With the middle of April here, the gale-force winds that many of us are experiencing are likely caused by the warming air patterns of spring interacting with the lingering cold weather systems of winter. Or maybe it’s because thousands of law school applicants, admitted students, and admissions officers are all collectively practicing their deep breathing techniques as April 15th comes and goes and the latest edition of the U.S. News & World Report rankings dropped and are still being digested … or maybe just spit out?
This has been one of those weeks when a lot of important moving pieces finally came together for the broader law school admissions community, so let’s take a moment to go through the usual numbers before we then dive into the headlines!
LSAT Registrations
Before stressing out this year’s applicants, let’s give a little blood pressure spike to next year’s applicants.
While it’s two weeks before we will have final numbers on the April LSAT, we’re just a week away from the registration deadline for the June LSAT. Per LSAC’s LSAT Registrants and Test Taker Volumes report, it’s going to be a doozy.

While we acknowledge that anything can happen in a week, we usually see the greatest surge in registrations happen in the days leading up to a test’s deadline. Our best guess is that the registration figures for the June LSAT will be around 33,000 when next week’s blog hits the digital newsstand.
For our readers applying to law school next year, the best predictor of “future law applicants” is “present LSAT test takers.” That’s especially true for the April and June exams since over 50% of the people who take those tests are doing so for the first time—those are the columns in the above chart that note “First Time” and “% of Test Takers.”
So our best advice for future applicants is to do your best with your LSAT prep, get a good night’s sleep before the exam, and then get cracking on your résumé, personal statement, and other law school application materials over the summer!
Deposit Deadlines
You know deposit deadlines are nigh when the Law School Admissions sub-Reddit is full of cycle recaps and asking internet strangers to assist you with your life decisions. And I write that with the utmost respect as someone who—on an average day—aspires to be a well-informed internet stranger!
We covered deposit deadlines in greater detail in last week’s post but it’s worth reiterating a few things and elaborating on a few others:
- First up: It’s going to be okay! It’s normal to be nervous when making a big life decision. But trust your process, remind yourself of all the things that are important to you for your law school experience and post-grad outcomes, and remember that you’re going to be a law student in the coming semester. This is a “YAY!” moment!

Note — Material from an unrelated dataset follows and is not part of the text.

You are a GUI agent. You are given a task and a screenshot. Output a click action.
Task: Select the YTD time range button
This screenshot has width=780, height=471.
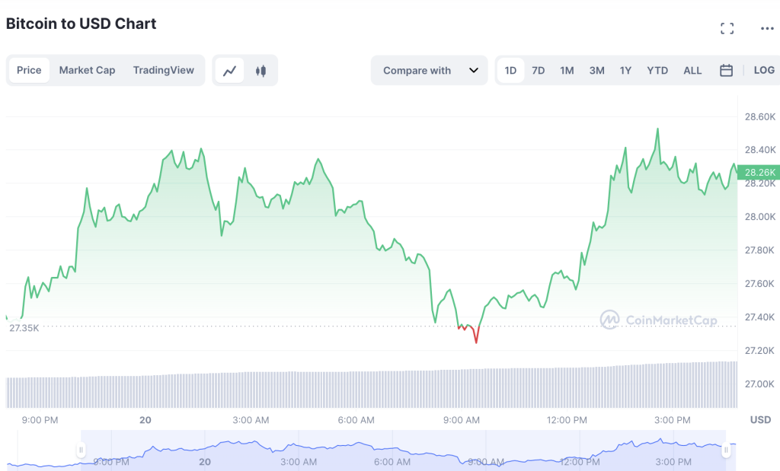[657, 70]
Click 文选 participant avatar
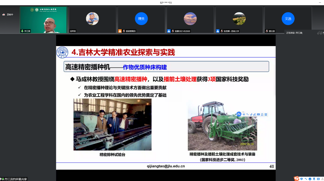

- But before the “YAY!” be sure to follow a school’s instructions for depositing. When in doubt for the exact timing of the deadline (Does “April 30” mean “by April 30”? Or “by the end of the business day on April 30”?), contact the admissions office. Don’t leave things in doubt.
- Additionally, give yourself some time to fill out your form and submit your deposit. Most schools’ forms are rather straightforward and many will autoload some of your personal information from your application. But the last thing you want to have happen is trying to fill out a deposit form in five minutes, only to discover that you need to find an ID number that the school emailed to you two months ago, and now your palms are sweating and your head is starting to tingle a little bit….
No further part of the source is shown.